● Work instructions:
Make a verbatim copy of all the records.
Segment Open
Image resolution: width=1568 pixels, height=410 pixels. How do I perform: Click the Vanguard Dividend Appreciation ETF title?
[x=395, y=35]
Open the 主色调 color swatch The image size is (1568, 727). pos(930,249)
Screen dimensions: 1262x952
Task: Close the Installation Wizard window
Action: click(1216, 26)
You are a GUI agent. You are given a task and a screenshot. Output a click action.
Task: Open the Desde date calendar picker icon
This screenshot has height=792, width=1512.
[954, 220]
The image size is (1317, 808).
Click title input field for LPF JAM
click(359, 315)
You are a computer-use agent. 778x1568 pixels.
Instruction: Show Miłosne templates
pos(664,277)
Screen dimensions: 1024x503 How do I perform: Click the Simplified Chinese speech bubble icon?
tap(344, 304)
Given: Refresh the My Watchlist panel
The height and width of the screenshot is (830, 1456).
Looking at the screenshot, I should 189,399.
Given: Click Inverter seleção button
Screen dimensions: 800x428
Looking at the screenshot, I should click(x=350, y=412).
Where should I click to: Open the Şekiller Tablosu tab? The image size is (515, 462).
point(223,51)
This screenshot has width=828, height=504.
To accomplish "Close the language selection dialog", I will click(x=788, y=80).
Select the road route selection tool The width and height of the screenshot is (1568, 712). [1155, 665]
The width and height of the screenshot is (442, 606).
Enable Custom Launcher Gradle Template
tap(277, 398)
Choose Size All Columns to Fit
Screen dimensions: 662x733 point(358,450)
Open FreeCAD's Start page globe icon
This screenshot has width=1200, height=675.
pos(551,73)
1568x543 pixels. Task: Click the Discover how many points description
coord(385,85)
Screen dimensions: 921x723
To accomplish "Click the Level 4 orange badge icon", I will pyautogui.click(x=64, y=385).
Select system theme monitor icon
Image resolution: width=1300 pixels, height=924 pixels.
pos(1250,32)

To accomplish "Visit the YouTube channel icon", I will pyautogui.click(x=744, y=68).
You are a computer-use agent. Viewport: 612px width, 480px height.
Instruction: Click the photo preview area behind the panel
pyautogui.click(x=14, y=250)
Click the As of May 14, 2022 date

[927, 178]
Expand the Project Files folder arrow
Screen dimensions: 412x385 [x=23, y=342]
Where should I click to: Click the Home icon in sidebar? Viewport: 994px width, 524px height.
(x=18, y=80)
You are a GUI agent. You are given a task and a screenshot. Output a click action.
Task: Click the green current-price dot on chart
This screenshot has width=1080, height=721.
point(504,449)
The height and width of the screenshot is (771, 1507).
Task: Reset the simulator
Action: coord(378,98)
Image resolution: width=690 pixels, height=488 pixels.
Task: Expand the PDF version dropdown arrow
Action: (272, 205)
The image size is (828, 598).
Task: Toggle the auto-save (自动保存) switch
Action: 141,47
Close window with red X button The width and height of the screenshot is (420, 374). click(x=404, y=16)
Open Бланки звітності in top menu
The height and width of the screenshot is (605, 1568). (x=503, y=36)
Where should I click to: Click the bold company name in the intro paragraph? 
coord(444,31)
Segment Closed
● Your solution:
Image resolution: width=1568 pixels, height=410 pixels. How do I perform: Click the Vanguard Dividend Appreciation ETF title?
[x=395, y=35]
Open the 主色调 color swatch The image size is (1568, 727). pos(930,249)
Screen dimensions: 1262x952
Task: Close the Installation Wizard window
Action: click(1216, 26)
You are a GUI agent. You are given a task and a screenshot. Output a click action.
Task: Open the Desde date calendar picker icon
This screenshot has height=792, width=1512.
[954, 220]
The image size is (1317, 808).
Click title input field for LPF JAM
click(359, 315)
You are a computer-use agent. 778x1568 pixels.
Instruction: Show Miłosne templates
pos(664,277)
Screen dimensions: 1024x503 How do I perform: Click the Simplified Chinese speech bubble icon?
tap(344, 304)
Given: Refresh the My Watchlist panel
The height and width of the screenshot is (830, 1456).
Looking at the screenshot, I should 189,399.
Given: Click Inverter seleção button
Screen dimensions: 800x428
Looking at the screenshot, I should click(x=350, y=412).
Where should I click to: Open the Şekiller Tablosu tab? The image size is (515, 462).
point(223,51)
This screenshot has width=828, height=504.
To accomplish "Close the language selection dialog", I will click(x=788, y=80).
Select the road route selection tool The width and height of the screenshot is (1568, 712). [1155, 665]
The width and height of the screenshot is (442, 606).
Enable Custom Launcher Gradle Template
tap(277, 398)
Choose Size All Columns to Fit
Screen dimensions: 662x733 point(358,450)
Open FreeCAD's Start page globe icon
This screenshot has width=1200, height=675.
pos(551,73)
1568x543 pixels. Task: Click the Discover how many points description
coord(385,85)
Screen dimensions: 921x723
To accomplish "Click the Level 4 orange badge icon", I will pyautogui.click(x=64, y=385).
Select system theme monitor icon
Image resolution: width=1300 pixels, height=924 pixels.
pos(1250,32)

To accomplish "Visit the YouTube channel icon", I will pyautogui.click(x=744, y=68).
You are a computer-use agent. Viewport: 612px width, 480px height.
Instruction: Click the photo preview area behind the panel
pyautogui.click(x=14, y=250)
Click the As of May 14, 2022 date

[927, 178]
Expand the Project Files folder arrow
Screen dimensions: 412x385 [x=23, y=342]
Where should I click to: Click the Home icon in sidebar? Viewport: 994px width, 524px height.
(x=18, y=80)
You are a GUI agent. You are given a task and a screenshot. Output a click action.
Task: Click the green current-price dot on chart
This screenshot has width=1080, height=721.
point(504,449)
The height and width of the screenshot is (771, 1507).
Task: Reset the simulator
Action: coord(378,98)
Image resolution: width=690 pixels, height=488 pixels.
Task: Expand the PDF version dropdown arrow
Action: (272, 205)
The image size is (828, 598).
Task: Toggle the auto-save (自动保存) switch
Action: 141,47
Close window with red X button The width and height of the screenshot is (420, 374). click(x=404, y=16)
Open Бланки звітності in top menu
The height and width of the screenshot is (605, 1568). (x=503, y=36)
Where should I click to: Click the bold company name in the intro paragraph? 
coord(444,31)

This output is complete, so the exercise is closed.